INSTRUCTION: Format every line of the material below as a JSON list of strings, one string per line, omitting blank lines.

::::::

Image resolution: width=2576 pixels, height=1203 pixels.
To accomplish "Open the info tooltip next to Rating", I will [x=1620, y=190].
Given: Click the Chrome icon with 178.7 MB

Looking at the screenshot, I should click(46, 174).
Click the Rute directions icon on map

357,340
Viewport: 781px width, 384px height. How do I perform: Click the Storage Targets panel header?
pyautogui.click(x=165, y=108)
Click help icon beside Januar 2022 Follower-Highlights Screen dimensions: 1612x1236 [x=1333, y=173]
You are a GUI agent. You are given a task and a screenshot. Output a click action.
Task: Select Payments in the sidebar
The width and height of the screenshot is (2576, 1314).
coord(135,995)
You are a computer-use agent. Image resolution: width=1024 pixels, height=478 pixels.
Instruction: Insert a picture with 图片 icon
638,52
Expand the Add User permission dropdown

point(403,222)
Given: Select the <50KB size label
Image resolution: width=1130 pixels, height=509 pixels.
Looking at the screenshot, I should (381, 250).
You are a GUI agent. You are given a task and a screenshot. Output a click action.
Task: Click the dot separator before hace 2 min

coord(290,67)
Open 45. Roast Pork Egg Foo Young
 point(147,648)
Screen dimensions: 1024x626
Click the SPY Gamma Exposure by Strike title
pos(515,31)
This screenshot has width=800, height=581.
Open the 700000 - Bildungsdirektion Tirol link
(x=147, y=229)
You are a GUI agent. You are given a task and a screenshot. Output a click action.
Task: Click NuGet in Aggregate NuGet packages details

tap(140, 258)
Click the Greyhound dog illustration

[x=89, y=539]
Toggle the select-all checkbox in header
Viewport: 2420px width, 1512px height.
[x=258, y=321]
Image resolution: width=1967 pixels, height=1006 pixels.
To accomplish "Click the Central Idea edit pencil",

::::::

TASK RESULT:
[
  "Image resolution: width=2576 pixels, height=1203 pixels.",
  "To accomplish \"Open the info tooltip next to Rating\", I will [x=1620, y=190].",
  "Given: Click the Chrome icon with 178.7 MB",
  "Looking at the screenshot, I should click(46, 174).",
  "Click the Rute directions icon on map",
  "357,340",
  "Viewport: 781px width, 384px height. How do I perform: Click the Storage Targets panel header?",
  "pyautogui.click(x=165, y=108)",
  "Click help icon beside Januar 2022 Follower-Highlights Screen dimensions: 1612x1236 [x=1333, y=173]",
  "You are a GUI agent. You are given a task and a screenshot. Output a click action.",
  "Task: Select Payments in the sidebar",
  "The width and height of the screenshot is (2576, 1314).",
  "coord(135,995)",
  "You are a computer-use agent. Image resolution: width=1024 pixels, height=478 pixels.",
  "Instruction: Insert a picture with 图片 icon",
  "638,52",
  "Expand the Add User permission dropdown",
  "point(403,222)",
  "Given: Select the <50KB size label",
  "Image resolution: width=1130 pixels, height=509 pixels.",
  "Looking at the screenshot, I should (381, 250).",
  "You are a GUI agent. You are given a task and a screenshot. Output a click action.",
  "Task: Click the dot separator before hace 2 min",
  "coord(290,67)",
  "Open 45. Roast Pork Egg Foo Young",
  " point(147,648)",
  "Screen dimensions: 1024x626",
  "Click the SPY Gamma Exposure by Strike title",
  "pos(515,31)",
  "This screenshot has width=800, height=581.",
  "Open the 700000 - Bildungsdirektion Tirol link",
  "(x=147, y=229)",
  "You are a GUI agent. You are given a task and a screenshot. Output a click action.",
  "Task: Click NuGet in Aggregate NuGet packages details",
  "tap(140, 258)",
  "Click the Greyhound dog illustration",
  "[x=89, y=539]",
  "Toggle the select-all checkbox in header",
  "Viewport: 2420px width, 1512px height.",
  "[x=258, y=321]",
  "Image resolution: width=1967 pixels, height=1006 pixels.",
  "To accomplish \"Click the Central Idea edit pencil\","
]